Problem to solve:
Reproduce the following items line for line, leaving out every picture.

Data provided:
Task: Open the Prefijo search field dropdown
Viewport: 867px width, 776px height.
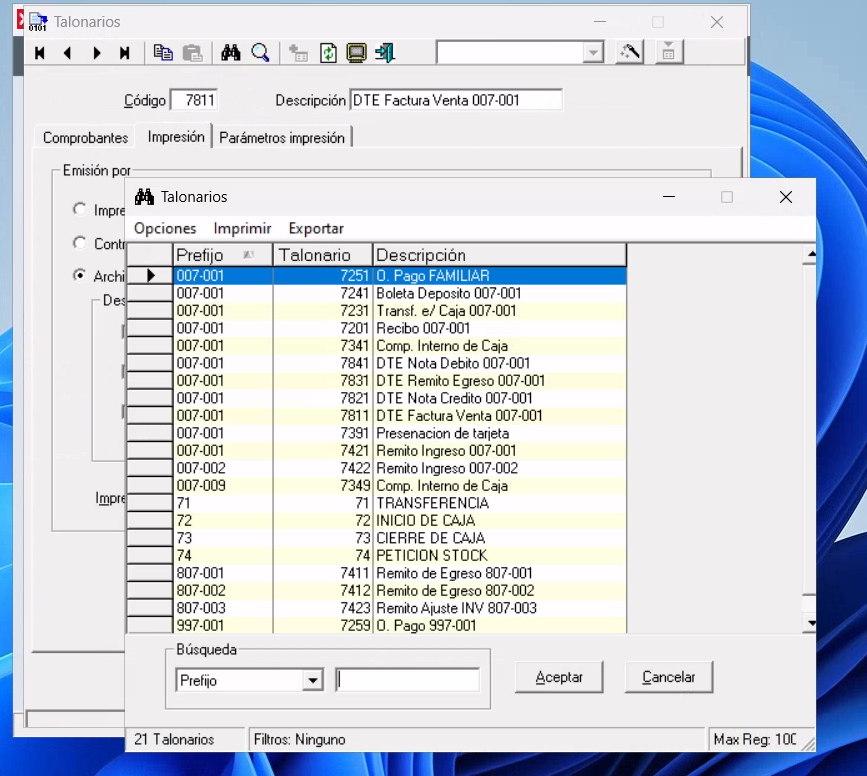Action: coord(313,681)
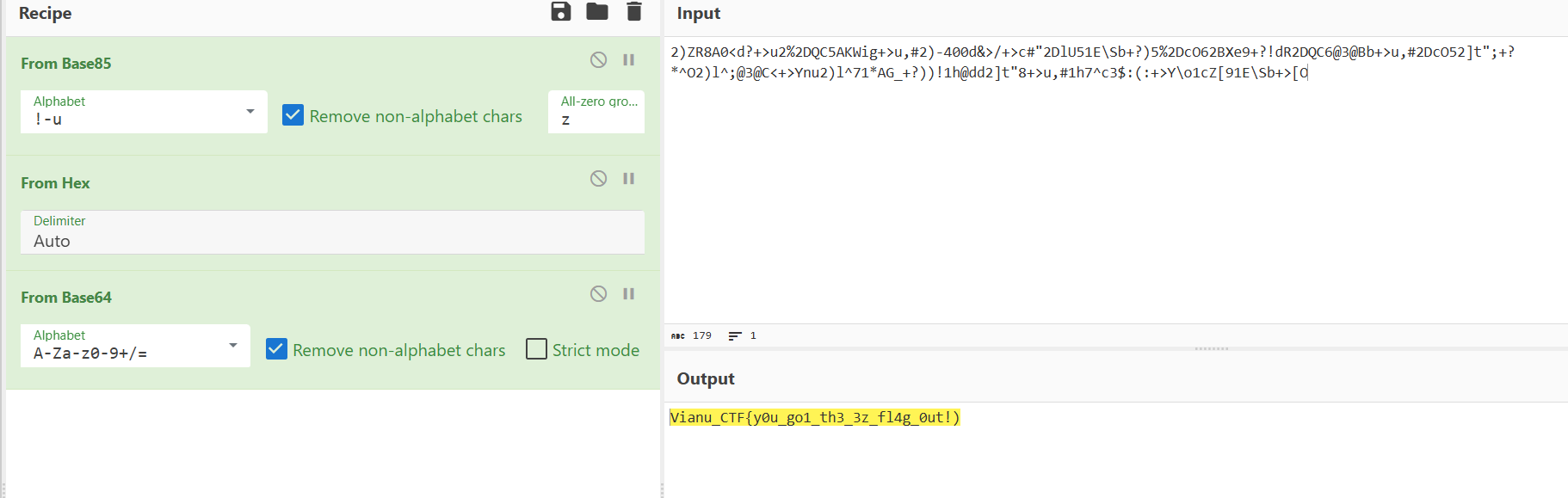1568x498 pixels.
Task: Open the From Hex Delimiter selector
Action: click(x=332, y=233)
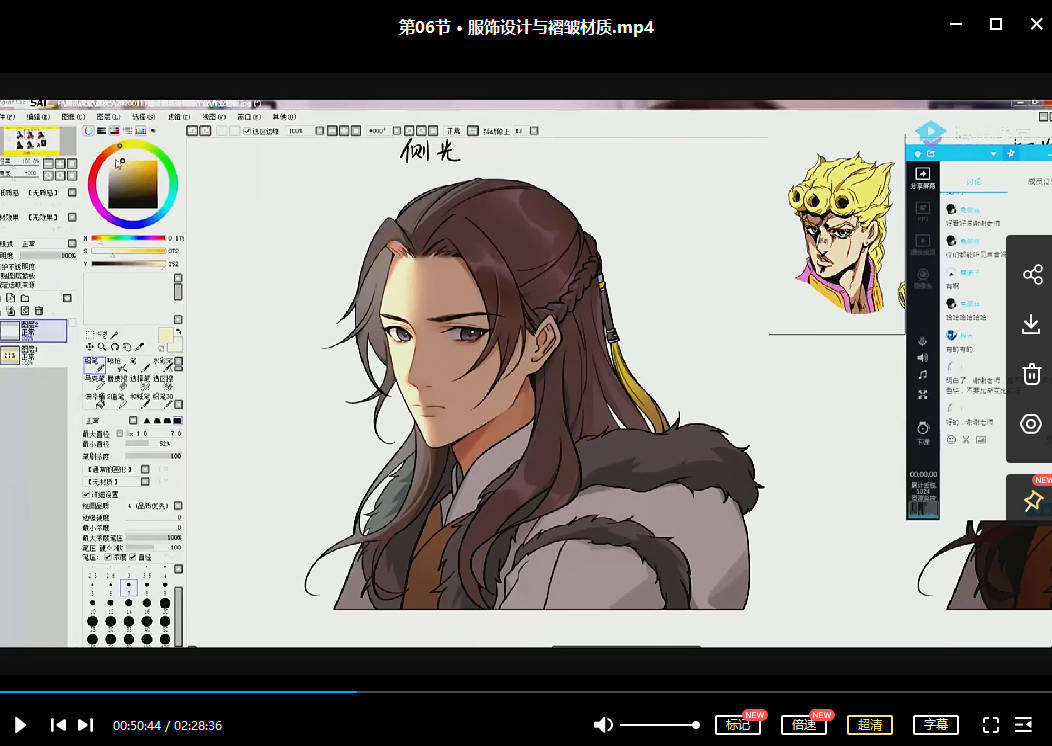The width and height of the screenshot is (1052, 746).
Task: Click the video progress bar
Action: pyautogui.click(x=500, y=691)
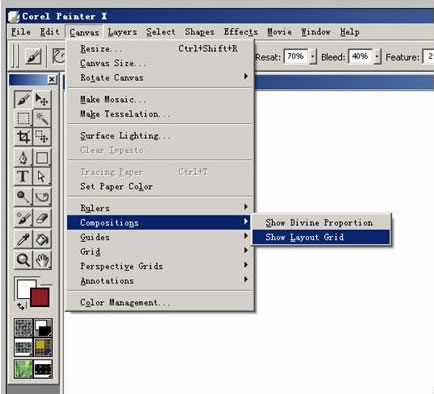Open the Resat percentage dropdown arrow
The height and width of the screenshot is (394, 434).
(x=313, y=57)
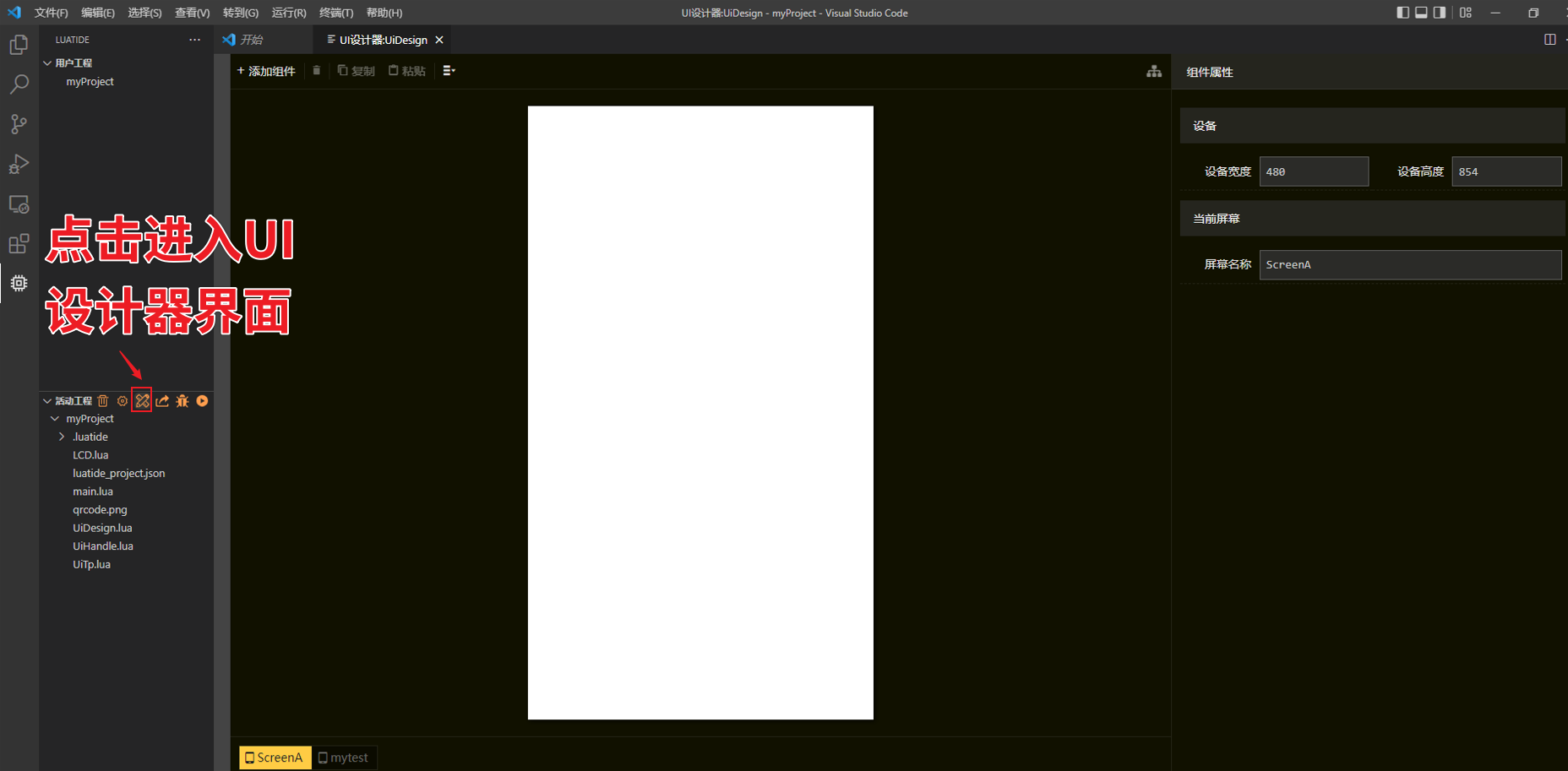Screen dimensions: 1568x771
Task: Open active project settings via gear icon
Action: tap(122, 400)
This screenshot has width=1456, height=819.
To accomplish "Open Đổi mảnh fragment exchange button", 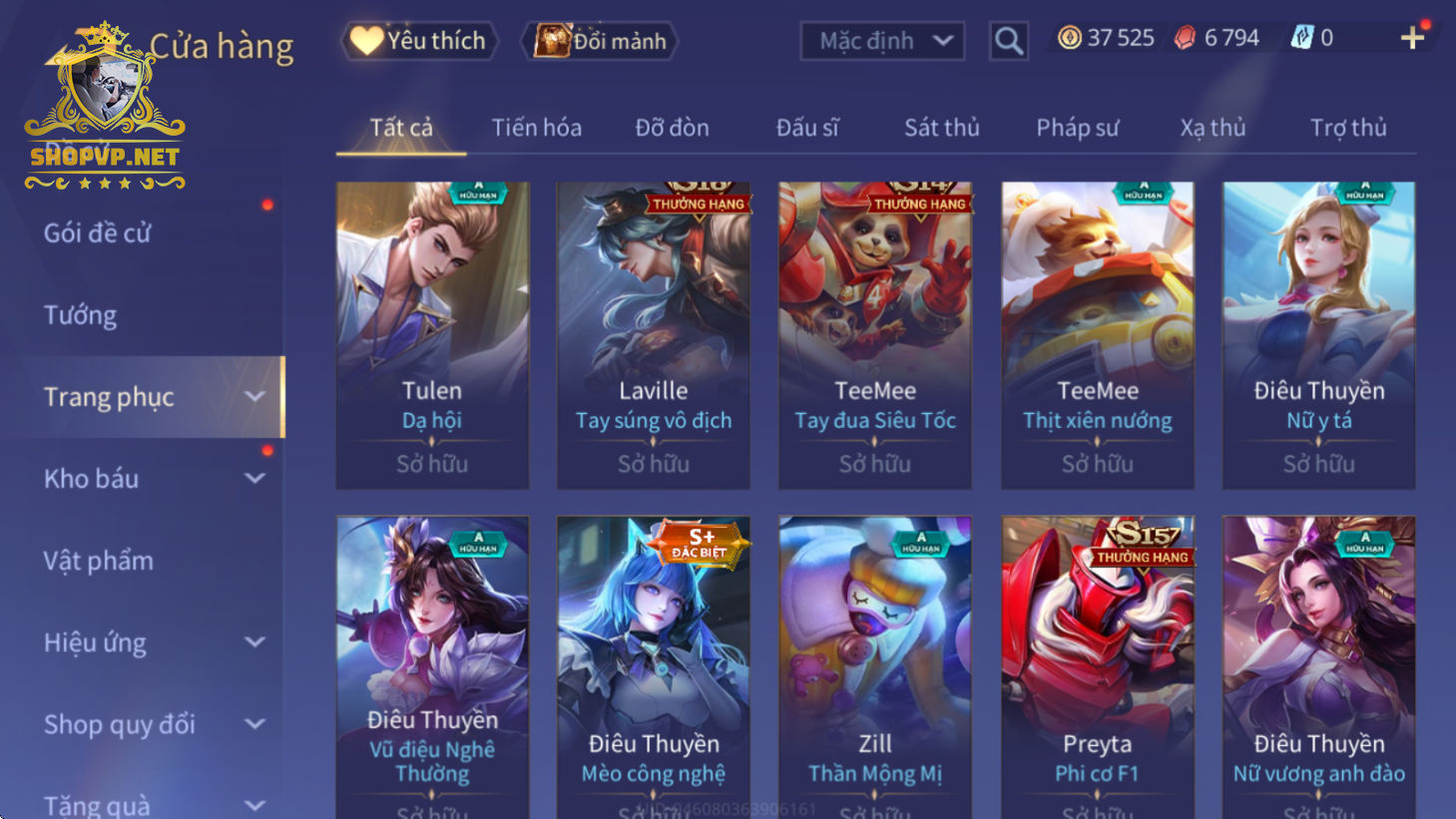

Solved exercise:
Task: Open the Prefijo search field dropdown
Viewport: 867px width, 776px height.
Action: coord(313,681)
1568x498 pixels.
Task: Open the From Hex Delimiter selector
Action: click(x=332, y=233)
The width and height of the screenshot is (1052, 746).
Task: Click the video progress bar
Action: pyautogui.click(x=500, y=691)
Open the Resat percentage dropdown arrow
The height and width of the screenshot is (394, 434).
(x=313, y=57)
Screen dimensions: 1568x771
Task: Open active project settings via gear icon
Action: tap(122, 400)
This screenshot has width=1456, height=819.
To accomplish "Open Đổi mảnh fragment exchange button", 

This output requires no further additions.